Mezrab mail

Posted on Posted in Allgemein

 

A week ago we got an interesting mail. It was written by a Mezrab fan with political view points that we assume are a minority in the Mezrab (not that we ask people about their politics when we let them in). We’re very happy to have received this letter, as we believe it can spark an interesting debate. For sure we are happy that the fan didn’t take his frustrations home, but took the effort to share them with us. So before we write anything back, what do you think? Any opinions? Mail them to us so we can keep the conversation going.

(The mail was translated by us from Dutch)

Hi Mezrab people!

Yesterday I was in the audience of the storytelling night. It was so much fun! I’m anyway a great fan of your events. There’s only one thing that bothers me.

It’s the way in which people with a right-wing political opinion are made fun of and ridiculed. Here’s one of many examples that a host used: “applaud as if Trump has just been impeached”, but of course there were more.

My question is: How can you preach inclusivity if so easily you can make fun of people with a conservative political view? I personally love Trump and vote PVV/FvD in the Netherlands. Can you imagine how you would feel being in an audience yourself and constantly being ridiculed for your views? How does that gel with your policy of inclusiveness and diversity? Don’t you think that scares off people with a different political opinion? And how does that help going against the phenomenon of people living in bubbles?

I bet your motivation and reasoning is: “But Trump/conservatives/pvv are the ones who are hateful/racists” and you’re entitled to that opinion! But that’s only your judgement, not that of the vast majority voting for those parties/opinions.

I would love to have a really neutral, open and diverse storytelling night in which everyone is welcome. You too, right?

5 thoughts on “Mezrab mail

  1. The Trump Administration, FVD not VVD are for inclusivity. So why vote for them if that’s what you’re looking for. Step out of your own bubble and really listen to the people who make fun of these hateful political parties.

  2. You cannot have comedy or discussion without a ragged edge. Mezrab would not be worth going to if all presenting remained in a safe neutral zone. So a neutral centerpoint seems, IMHO, counterproductive.
    It would probably work better if both sides of the spectrum were ridiculed. But, realistically, the venue survives by virtue of its visitors. If those are vastly on one side, then naturally they are catered to. It’s human.

    Props and kudos to you for bearing with them, and still enjoy yourself. I struggle with the same, now and then, when, for example, in my perception the police are seen and presented as mindless brutes. I’ve grown thicker skin and come to accept that all views, including mine, are tunnel vision.
    It doesn’t ruin my night. It doesn’t affect my affection for the public. I still want to go to Mezrab.

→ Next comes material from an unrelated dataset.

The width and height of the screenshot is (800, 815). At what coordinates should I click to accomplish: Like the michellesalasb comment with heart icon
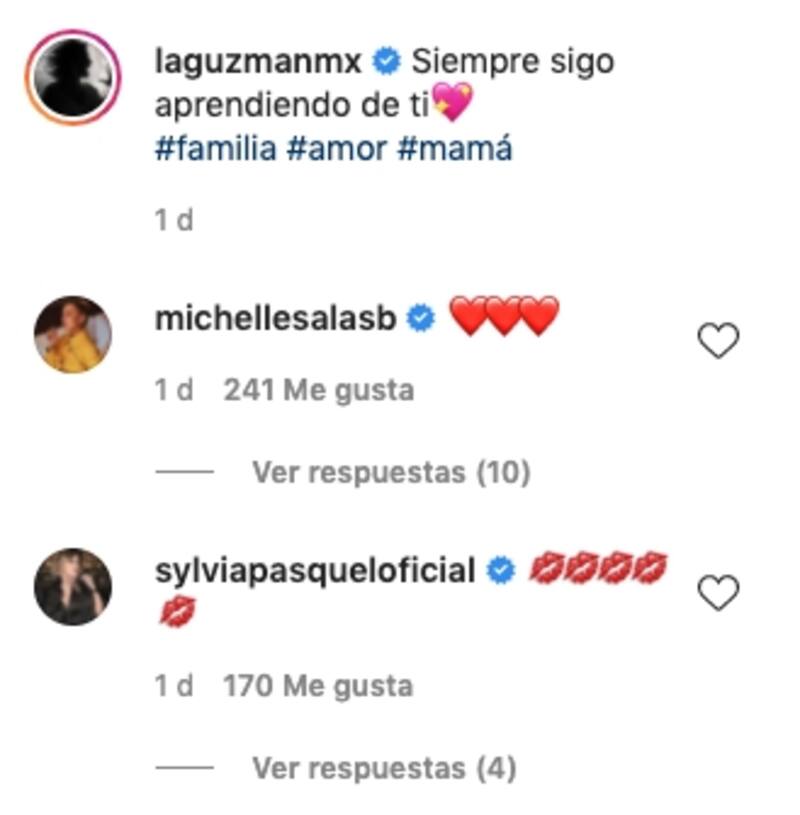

  3. Dear misguided ethno-nationalist, if you encourage hate and support people that foster bigotry and racism you
    _should_ feel uncomfortable among decent people. At some point you might start to question why you get rejected everywhere and maybe reason that your horrible ideas are to blame. You certainly did not reason yourself into those viewpoints as they are made up of a contrived set of propaganda and wolf whistles. Maybe at some point you can reason yourself out of these fascist thoughts and join the sane human race.

  4. I think the Mezrab is very inclusive. I also think that as it does a variety of different nights, mostly with independent performers (including the hosts who are often independent performers themselves) the performers should be allowed to express themselves freely. Whilst it is a shame that the person who has complained on this occasion felt hurt that a public figure they hold dear was mocked, the only way to entirely avoid people ever feeling hurt by what was said, would be to introduce some sort of speech code. I feel that such a curtailment of free expression would be too great a cost to ensure that the few did not get offended. I would apply this principle universally across the political spectrum. The complainer should perhaps go down to the Mezrab with a thicker skin, or else create their own form of artistic expression to communicate their political ideas, rather than complaining to the management about the utterences of independent performers.

  5. Hello,
    thanks for speaking up to the one who wrote this letter and to Mezrab for opening up the debate towards a response. To me, that shows an inclusive mindset of both of you.

    A great question. How can a place be inclusive and yet allow full freedom of speech, even if that hurts to a part of the audience?
    In my opinion, the host has a different role than performers. It is the host who sets the tone. It is she (or he), who could loosen us all up and prepare the audience for humour that goes in all directions and encourage us to to also laugh about ourselves, whether left, center or right, up or down.
    This gives the performers room for their particular viewpoint and story.

    I know, hosting is a performance too, but with quite a different responsibility, I think.